Les défenseurs de cette idée ont mis en avant le risque de voir les tribunaux militaires suisses submergés de plaintes abusives, comme celle déposée récemment contre George Bush et Tony Blair pour leur rôle en Irak.

Samuel Schmid, ministre de la défense - dont dépendent les tribunaux militaires -, s’est dit d’accord avec cette nouvelle règle.

Mais rien n’est joué, puisque le texte doit encore recevoir l’aval des députés du Conseil national, Chambre basse du Parlement.

«Absurde et incohérent»

«Cette disposition est absurde. Aucun criminel de guerre n’a de chalet en Valais», s’insurge Philip Grant, président de TRIAL.

En tant que dépositaire des Conventions de Genève, la Suisse ne peut pas introduire dans son droit interne une règle restrictive qui n’est pas prévue par ces même conventions, argue encore TRIAL.

De plus, la possibilité de poursuivre certains crimes graves en Suisse à la seule condition qu’une extradition ne soit pas possible existe déjà. Notamment pour les trafiquants de drogue, les faux-monnayeurs ou les preneurs d’otage.

«Les crimes de guerres seraient donc moins graves que le trafic de stupéfiants, relève Philip Grant. C’est complètement incohérent.»

Trial compte donc bien donner encore de la voix pour essayer de convaincre un maximum de députés avant que la révision du Code pénal militaire n’arrive devant la Chambre basse.

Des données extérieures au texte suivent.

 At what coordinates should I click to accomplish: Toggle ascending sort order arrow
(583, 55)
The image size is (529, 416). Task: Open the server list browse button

swissinfo, Marc-André Miserez

En bref

- TRIAL (Track Impunity Always) est une association d’avocats au service des victimes de crimes internationaux.

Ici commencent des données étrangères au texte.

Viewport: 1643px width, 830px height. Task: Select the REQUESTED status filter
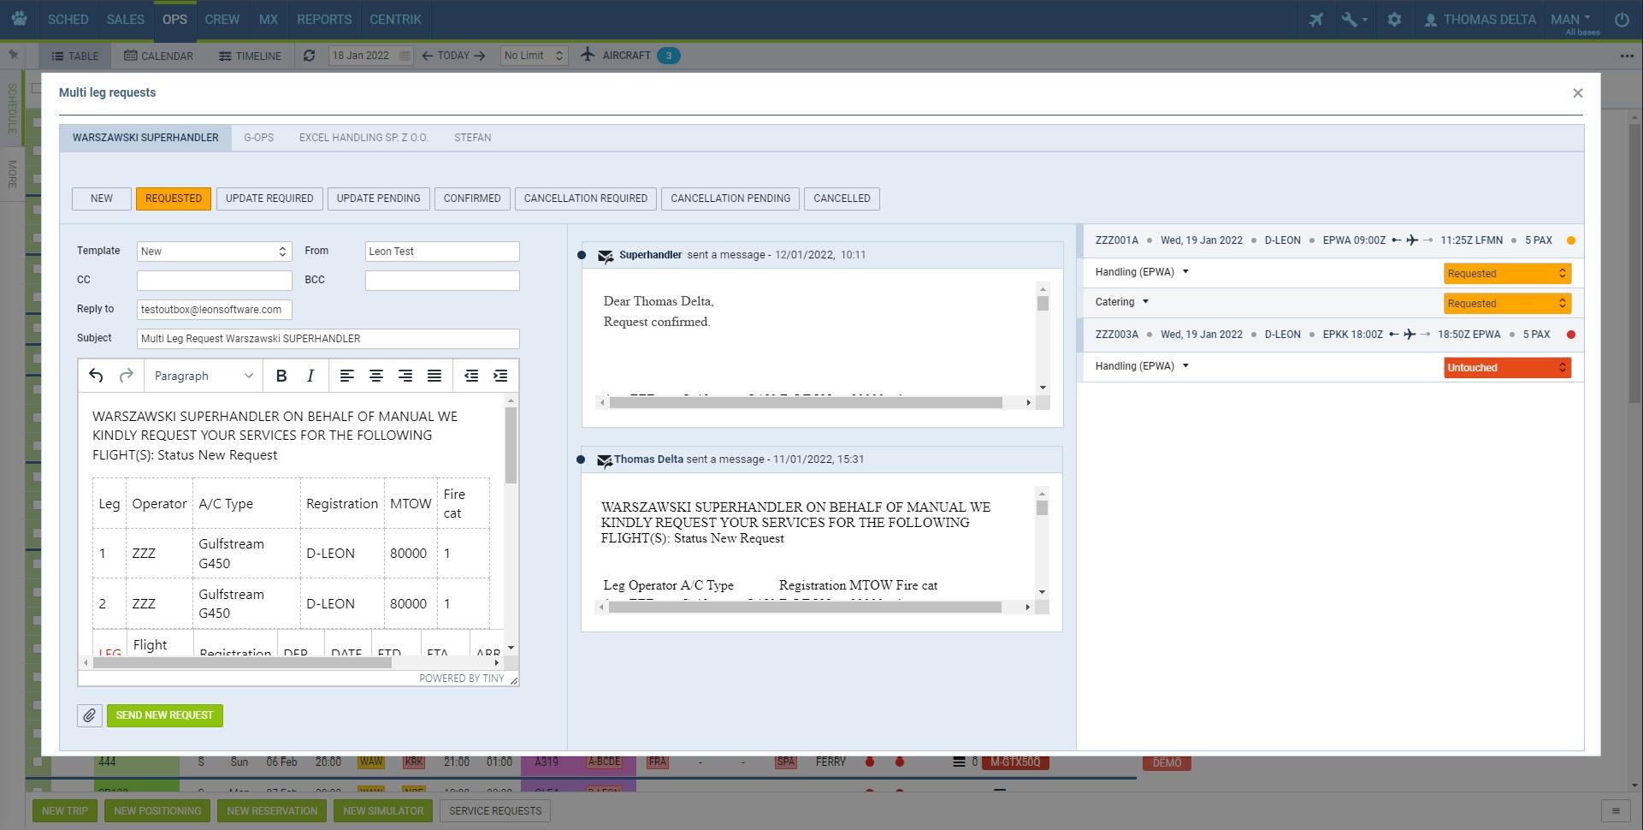(174, 199)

- L’association vient de faire paraître la version allemande de «La lutte contre l’impunité dans le droit suisse», ouvrage de référence gratuit au service des victimes et de leurs défenseurs.

- Un des auteurs de ce livre n’est autre que Bernard Bertossa, ancien procureur genevois et nouveau juge au Tribunal pénal fédéral.

- Outre ses actions d’information, de pression et d’assistance aux victimes, Trial agit également seule en justice lorsqu’elle le juge nécessaire.